There are five candidates running for the presidential office, including the current head of the breakaway republic, Anatoly Bibilov, the leader of the Nykhas opposition party, Alan Gagloev, former lawmaker Dmitry Tasoev, lawmaker Garry Muldarov, and deputy parliament speaker Alexander Pliev.
International observers from Abkhazia, Austria, Italy, Russia, the Donetsk and Luhansk People's Republics, Venezuela, Syria, the disputed region of Nagorno-Karabakh, Nicaragua, and Turkey, will monitor the voting.
The polling is considered effective provided the turnout of voters is more than 50%. One of the candidates should receive over half of the votes to win the first round of the election.
Last week, Bibilov said that the republic's strategic goal is to join Russia, and the necessary legal steps will be made in the near future.
South Ossetia, along with another breakaway region, Abkhazia, declared independence from Georgia in August 2008 following an offensive of the Georgian army.

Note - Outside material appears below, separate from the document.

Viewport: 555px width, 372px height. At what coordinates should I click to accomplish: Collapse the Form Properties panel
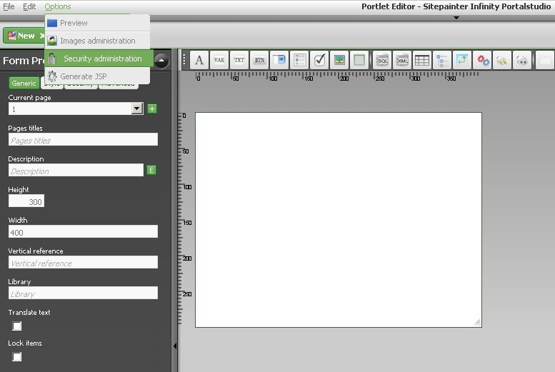click(161, 61)
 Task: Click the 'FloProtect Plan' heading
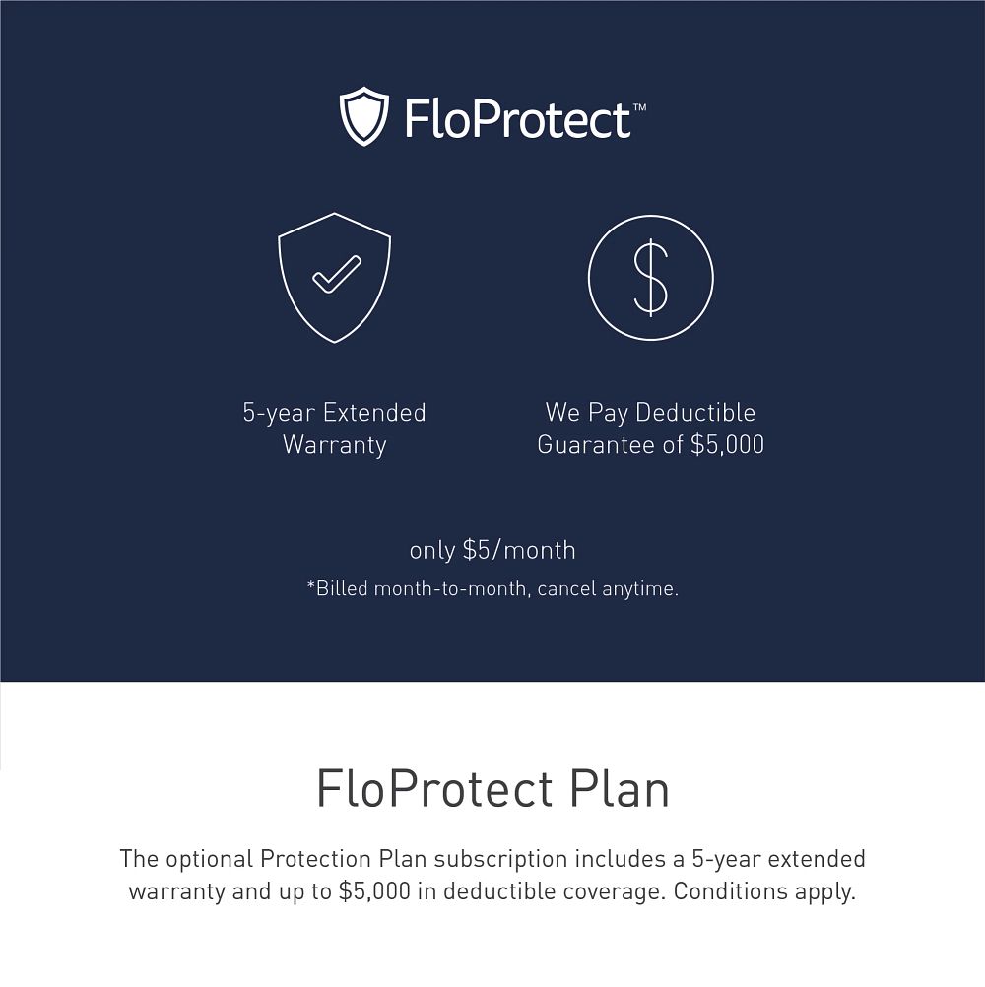[x=493, y=789]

The South Ossetian capital of Tskhinvali was bombed, and a massive civilian flight from the region took place throughout the summer of that year.

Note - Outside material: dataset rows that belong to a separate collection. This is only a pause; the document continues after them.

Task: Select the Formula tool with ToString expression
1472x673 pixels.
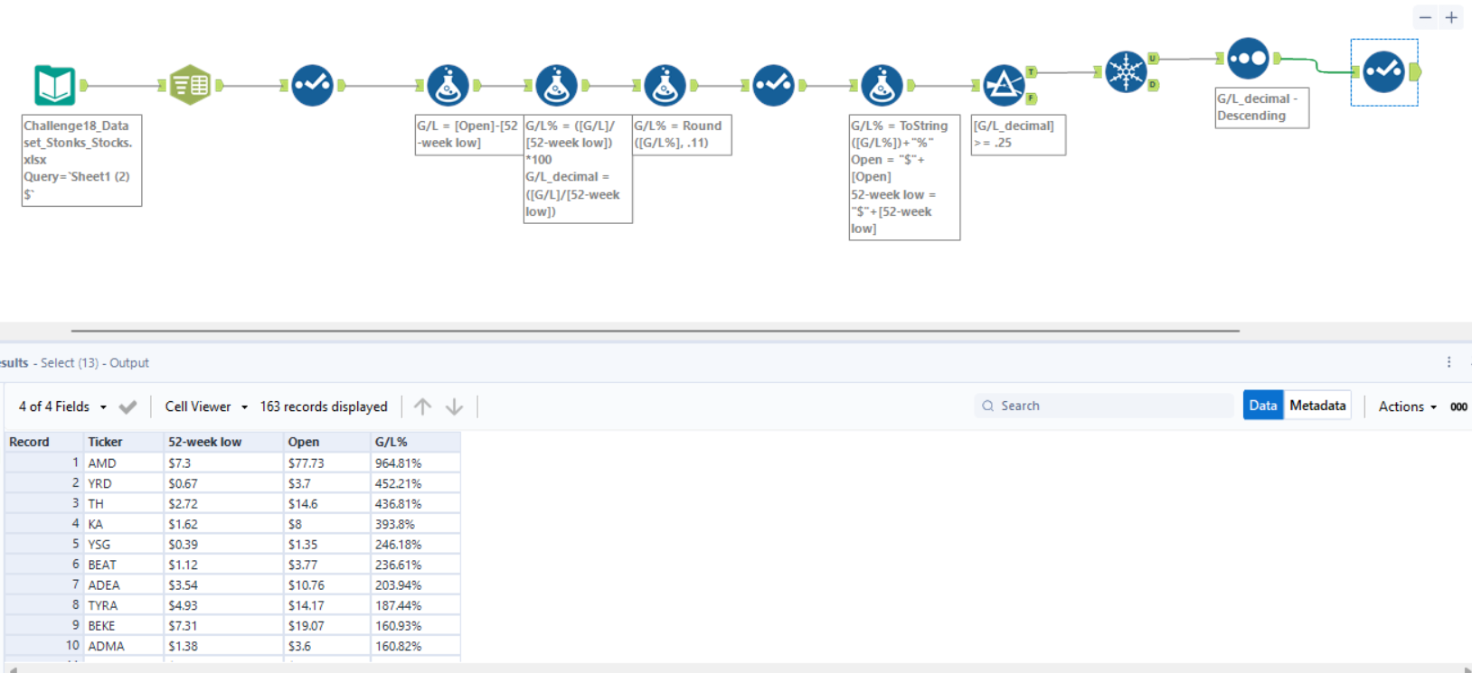Action: (882, 86)
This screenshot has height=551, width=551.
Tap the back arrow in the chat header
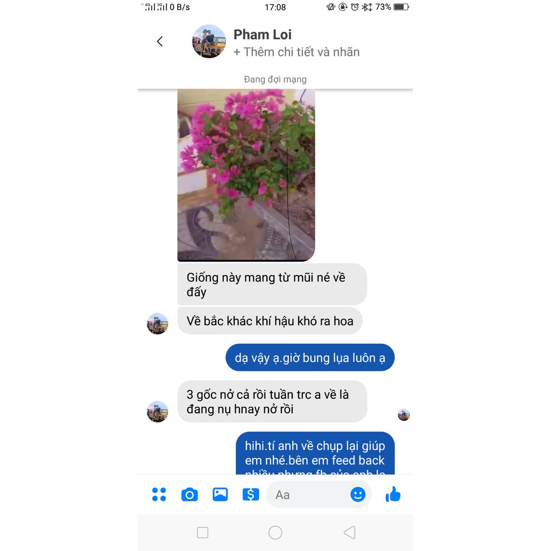click(160, 41)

Russia has backed South Ossetia and Abkhazia, where the majority of the population held Russian citizenship. Other countries that have recognized the self-proclaimed republics include Nauru, Nicaragua, Syria, Venezuela, Tuvalu and Vanuatu.
Georgia, and much of the world, never recognized the independence of South Ossetia and Abkhazia and continues to consider them an occupied part of its own territory.